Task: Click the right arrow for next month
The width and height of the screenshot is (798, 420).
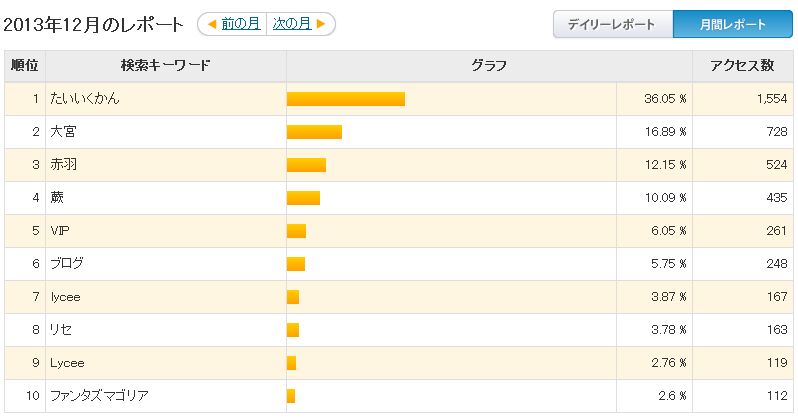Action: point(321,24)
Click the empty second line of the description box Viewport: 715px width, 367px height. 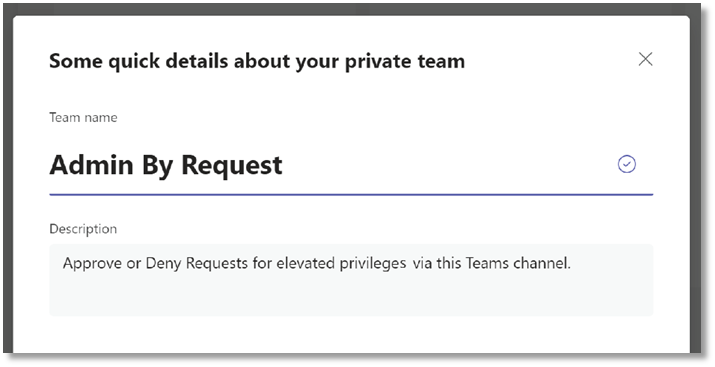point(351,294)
* * *
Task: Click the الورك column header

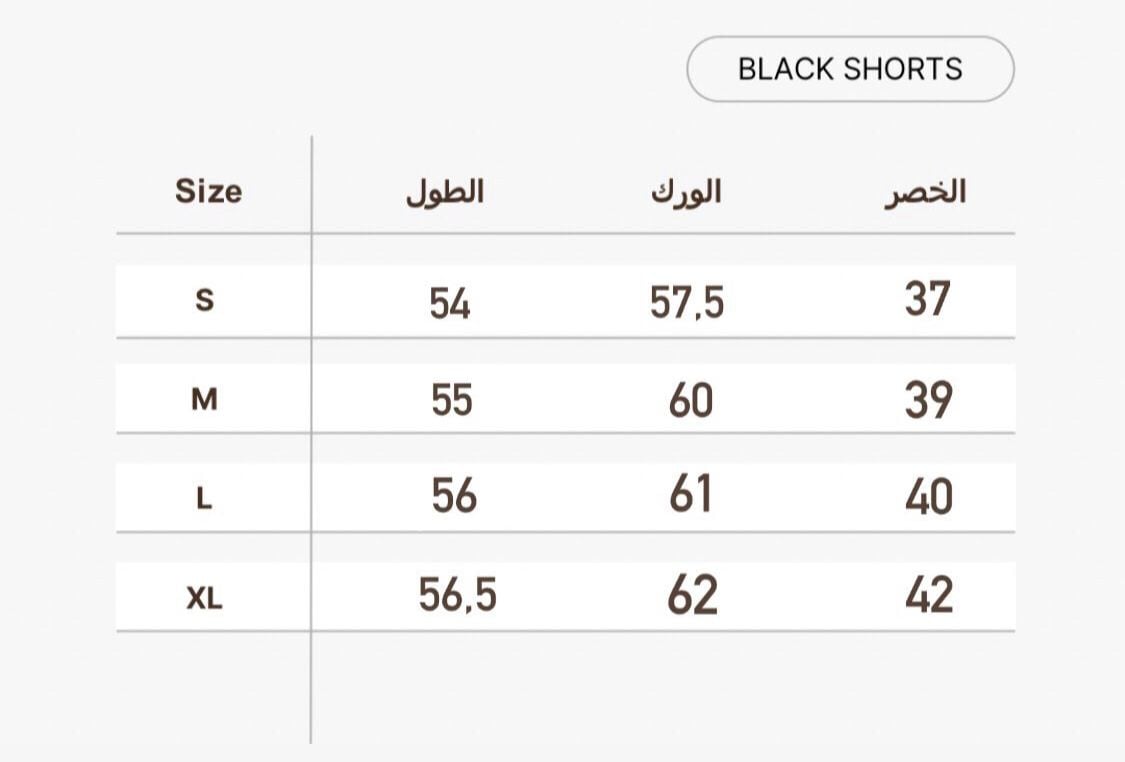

*Problem details*:
Your answer must be a single number: how many lines of the entries above contain the string "Task".

*Written reply*:
2